But what if it could be persuasively demonstrated that reducing CO2 emissions could actually boost the economy?
It can, according to Florentin Krause, a scientist at the Lawrence Berkeley Laboratory in Berkeley, Calif. As part of a two-year study commissioned by the Dutch Ministry of Environment and Housing, Dr. Krause concluded that "with proper carbon-tax recycling, the effects of carbon-reduction targets on GNP will be neutral in the worst case, and could be strongly positive."

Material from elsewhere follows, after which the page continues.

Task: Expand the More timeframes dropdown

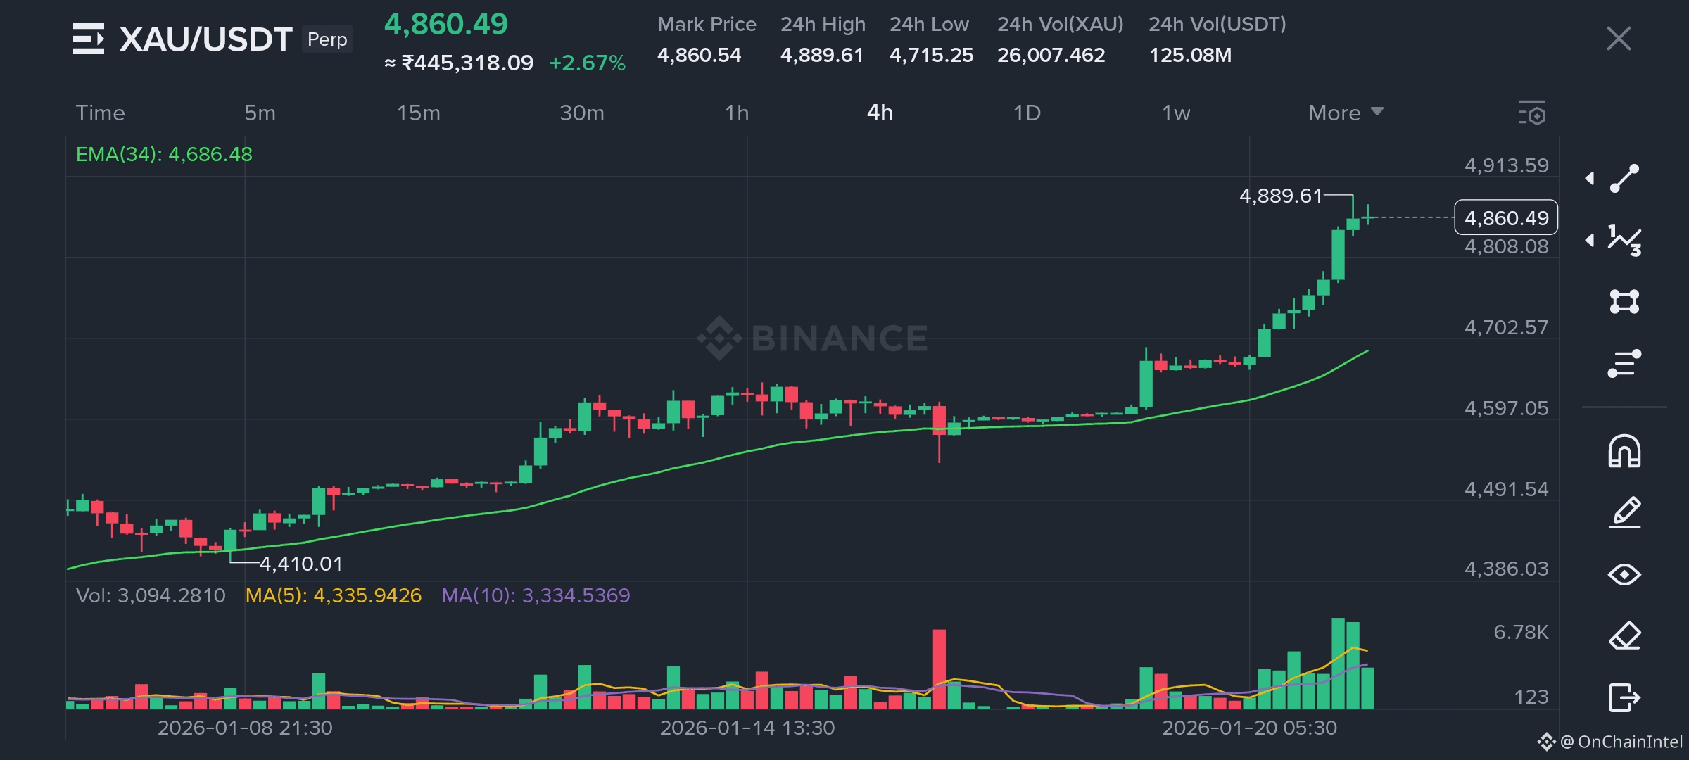Action: (x=1346, y=113)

Krause's approach to economically beneficial carbon reduction includes: targets and timetables with market mechanisms for carbon-emission trading; stricter energy-efficiency standards for buildings, appliances, and vehicles; programs to help businesses and consumers buy energy-efficient products; financial incentives to help manufacturers increase energy efficiency; and financial help for industries and communities that bear the brunt of the shift away from carbon-dioxide-emitting activities. Energy taxe s would be "recycled" to pay for the carbon-conversion program.
According to this study and its economic model, Western Europe by the year 2000 would be saving as much as $70 billion a year and would have reduced its carbon emissions 60 percent.
Yes, the United States is not Europe. The country does have these wide open spaces. But the evidence is still there that on global warming, as President Bush says, "We can have both economic growth and a cleaner, safer environment."